Start of AVAILABLE DATA

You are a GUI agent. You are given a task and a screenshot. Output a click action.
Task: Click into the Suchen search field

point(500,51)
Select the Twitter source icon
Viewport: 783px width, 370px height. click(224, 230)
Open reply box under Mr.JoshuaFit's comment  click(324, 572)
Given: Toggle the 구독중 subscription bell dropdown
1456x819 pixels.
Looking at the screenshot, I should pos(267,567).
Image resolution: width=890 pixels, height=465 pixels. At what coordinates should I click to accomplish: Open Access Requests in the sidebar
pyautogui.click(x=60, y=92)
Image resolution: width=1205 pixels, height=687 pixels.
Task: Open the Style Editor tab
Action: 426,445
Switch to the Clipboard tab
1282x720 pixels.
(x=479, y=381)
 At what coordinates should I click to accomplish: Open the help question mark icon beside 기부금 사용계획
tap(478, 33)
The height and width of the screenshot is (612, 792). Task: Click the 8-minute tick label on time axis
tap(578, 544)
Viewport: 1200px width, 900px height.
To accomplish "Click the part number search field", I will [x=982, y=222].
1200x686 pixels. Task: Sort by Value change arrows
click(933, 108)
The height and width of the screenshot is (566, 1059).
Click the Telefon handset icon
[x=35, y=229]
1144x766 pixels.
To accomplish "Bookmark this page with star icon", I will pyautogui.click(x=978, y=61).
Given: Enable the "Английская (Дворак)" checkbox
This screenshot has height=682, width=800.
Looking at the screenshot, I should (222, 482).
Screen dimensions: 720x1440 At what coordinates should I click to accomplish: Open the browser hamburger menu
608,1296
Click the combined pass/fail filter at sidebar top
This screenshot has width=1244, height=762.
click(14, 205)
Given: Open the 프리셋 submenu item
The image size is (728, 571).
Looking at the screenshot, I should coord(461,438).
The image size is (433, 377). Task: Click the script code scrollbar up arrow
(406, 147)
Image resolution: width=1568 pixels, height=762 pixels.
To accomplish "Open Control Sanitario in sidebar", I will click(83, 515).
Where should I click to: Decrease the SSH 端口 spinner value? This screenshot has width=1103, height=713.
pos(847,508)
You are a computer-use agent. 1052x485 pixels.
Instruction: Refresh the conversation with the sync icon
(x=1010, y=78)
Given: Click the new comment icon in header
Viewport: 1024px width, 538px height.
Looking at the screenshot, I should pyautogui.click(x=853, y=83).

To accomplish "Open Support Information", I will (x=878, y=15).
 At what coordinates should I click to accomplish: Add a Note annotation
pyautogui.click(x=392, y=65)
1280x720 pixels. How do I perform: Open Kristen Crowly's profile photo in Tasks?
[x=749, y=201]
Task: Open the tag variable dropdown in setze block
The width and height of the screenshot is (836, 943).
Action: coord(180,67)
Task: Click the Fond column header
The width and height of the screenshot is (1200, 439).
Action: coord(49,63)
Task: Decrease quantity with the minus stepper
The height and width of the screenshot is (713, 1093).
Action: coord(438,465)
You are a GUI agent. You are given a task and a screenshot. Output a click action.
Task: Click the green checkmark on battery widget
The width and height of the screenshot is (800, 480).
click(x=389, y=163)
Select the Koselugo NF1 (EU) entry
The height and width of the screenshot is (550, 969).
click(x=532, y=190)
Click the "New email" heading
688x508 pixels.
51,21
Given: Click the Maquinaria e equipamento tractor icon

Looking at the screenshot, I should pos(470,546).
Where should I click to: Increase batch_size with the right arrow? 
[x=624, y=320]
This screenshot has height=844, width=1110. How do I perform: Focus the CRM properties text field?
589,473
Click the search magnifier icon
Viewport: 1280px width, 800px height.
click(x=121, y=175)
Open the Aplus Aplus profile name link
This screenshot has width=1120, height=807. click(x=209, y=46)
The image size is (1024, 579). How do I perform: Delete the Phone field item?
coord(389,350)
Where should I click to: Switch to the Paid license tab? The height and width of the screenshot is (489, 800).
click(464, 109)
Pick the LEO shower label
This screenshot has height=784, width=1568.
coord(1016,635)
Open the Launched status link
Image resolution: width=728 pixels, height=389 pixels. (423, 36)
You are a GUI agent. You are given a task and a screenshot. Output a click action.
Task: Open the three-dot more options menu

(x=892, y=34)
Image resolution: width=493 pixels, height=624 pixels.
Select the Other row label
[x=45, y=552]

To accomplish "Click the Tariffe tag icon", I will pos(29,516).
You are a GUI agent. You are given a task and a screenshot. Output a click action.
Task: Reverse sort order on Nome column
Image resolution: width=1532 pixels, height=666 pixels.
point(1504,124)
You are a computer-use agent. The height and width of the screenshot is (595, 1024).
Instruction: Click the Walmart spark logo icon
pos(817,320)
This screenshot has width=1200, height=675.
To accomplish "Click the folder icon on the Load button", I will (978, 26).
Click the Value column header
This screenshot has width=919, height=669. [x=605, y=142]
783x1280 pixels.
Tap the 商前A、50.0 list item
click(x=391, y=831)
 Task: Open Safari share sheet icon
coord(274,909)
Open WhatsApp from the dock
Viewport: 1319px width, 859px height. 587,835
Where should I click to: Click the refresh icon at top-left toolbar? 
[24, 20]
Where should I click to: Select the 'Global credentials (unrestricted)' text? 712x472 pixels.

End of AVAILABLE DATA

DIRECTIONS ▸ With no line omitted, copy all the data exactly.

WORKED SOLUTION ▸
You are a GUI agent. You are given a task and a screenshot. Output a click action.
Task: Click into the Suchen search field

point(500,51)
Select the Twitter source icon
Viewport: 783px width, 370px height. click(224, 230)
Open reply box under Mr.JoshuaFit's comment  click(324, 572)
Given: Toggle the 구독중 subscription bell dropdown
1456x819 pixels.
Looking at the screenshot, I should pos(267,567).
Image resolution: width=890 pixels, height=465 pixels. At what coordinates should I click to accomplish: Open Access Requests in the sidebar
pyautogui.click(x=60, y=92)
Image resolution: width=1205 pixels, height=687 pixels.
Task: Open the Style Editor tab
Action: 426,445
Switch to the Clipboard tab
1282x720 pixels.
(x=479, y=381)
 At what coordinates should I click to accomplish: Open the help question mark icon beside 기부금 사용계획
tap(478, 33)
The height and width of the screenshot is (612, 792). Task: Click the 8-minute tick label on time axis
tap(578, 544)
Viewport: 1200px width, 900px height.
To accomplish "Click the part number search field", I will [x=982, y=222].
1200x686 pixels. Task: Sort by Value change arrows
click(933, 108)
The height and width of the screenshot is (566, 1059).
Click the Telefon handset icon
[x=35, y=229]
1144x766 pixels.
To accomplish "Bookmark this page with star icon", I will pyautogui.click(x=978, y=61).
Given: Enable the "Английская (Дворак)" checkbox
This screenshot has height=682, width=800.
Looking at the screenshot, I should (222, 482).
Screen dimensions: 720x1440 At what coordinates should I click to accomplish: Open the browser hamburger menu
608,1296
Click the combined pass/fail filter at sidebar top
This screenshot has width=1244, height=762.
click(14, 205)
Given: Open the 프리셋 submenu item
The image size is (728, 571).
Looking at the screenshot, I should coord(461,438).
The image size is (433, 377). Task: Click the script code scrollbar up arrow
(406, 147)
Image resolution: width=1568 pixels, height=762 pixels.
To accomplish "Open Control Sanitario in sidebar", I will click(83, 515).
Where should I click to: Decrease the SSH 端口 spinner value? This screenshot has width=1103, height=713.
pos(847,508)
You are a computer-use agent. 1052x485 pixels.
Instruction: Refresh the conversation with the sync icon
(x=1010, y=78)
Given: Click the new comment icon in header
Viewport: 1024px width, 538px height.
Looking at the screenshot, I should pyautogui.click(x=853, y=83).

To accomplish "Open Support Information", I will (x=878, y=15).
 At what coordinates should I click to accomplish: Add a Note annotation
pyautogui.click(x=392, y=65)
1280x720 pixels. How do I perform: Open Kristen Crowly's profile photo in Tasks?
[x=749, y=201]
Task: Open the tag variable dropdown in setze block
The width and height of the screenshot is (836, 943).
Action: coord(180,67)
Task: Click the Fond column header
The width and height of the screenshot is (1200, 439).
Action: coord(49,63)
Task: Decrease quantity with the minus stepper
The height and width of the screenshot is (713, 1093).
Action: coord(438,465)
You are a GUI agent. You are given a task and a screenshot. Output a click action.
Task: Click the green checkmark on battery widget
The width and height of the screenshot is (800, 480).
click(x=389, y=163)
Select the Koselugo NF1 (EU) entry
The height and width of the screenshot is (550, 969).
click(x=532, y=190)
Click the "New email" heading
688x508 pixels.
51,21
Given: Click the Maquinaria e equipamento tractor icon

Looking at the screenshot, I should pos(470,546).
Where should I click to: Increase batch_size with the right arrow? 
[x=624, y=320]
This screenshot has height=844, width=1110. How do I perform: Focus the CRM properties text field?
589,473
Click the search magnifier icon
Viewport: 1280px width, 800px height.
click(x=121, y=175)
Open the Aplus Aplus profile name link
This screenshot has width=1120, height=807. click(x=209, y=46)
The image size is (1024, 579). How do I perform: Delete the Phone field item?
coord(389,350)
Where should I click to: Switch to the Paid license tab? The height and width of the screenshot is (489, 800).
click(464, 109)
Pick the LEO shower label
This screenshot has height=784, width=1568.
coord(1016,635)
Open the Launched status link
Image resolution: width=728 pixels, height=389 pixels. (423, 36)
You are a GUI agent. You are given a task and a screenshot. Output a click action.
Task: Open the three-dot more options menu

(x=892, y=34)
Image resolution: width=493 pixels, height=624 pixels.
Select the Other row label
[x=45, y=552]

To accomplish "Click the Tariffe tag icon", I will pos(29,516).
You are a GUI agent. You are given a task and a screenshot. Output a click action.
Task: Reverse sort order on Nome column
Image resolution: width=1532 pixels, height=666 pixels.
point(1504,124)
You are a computer-use agent. The height and width of the screenshot is (595, 1024).
Instruction: Click the Walmart spark logo icon
pos(817,320)
This screenshot has width=1200, height=675.
To accomplish "Click the folder icon on the Load button", I will (978, 26).
Click the Value column header
This screenshot has width=919, height=669. [x=605, y=142]
783x1280 pixels.
Tap the 商前A、50.0 list item
click(x=391, y=831)
 Task: Open Safari share sheet icon
coord(274,909)
Open WhatsApp from the dock
Viewport: 1319px width, 859px height. 587,835
Where should I click to: Click the refresh icon at top-left toolbar? 
[24, 20]
Where should I click to: Select the 'Global credentials (unrestricted)' text? 712x472 pixels.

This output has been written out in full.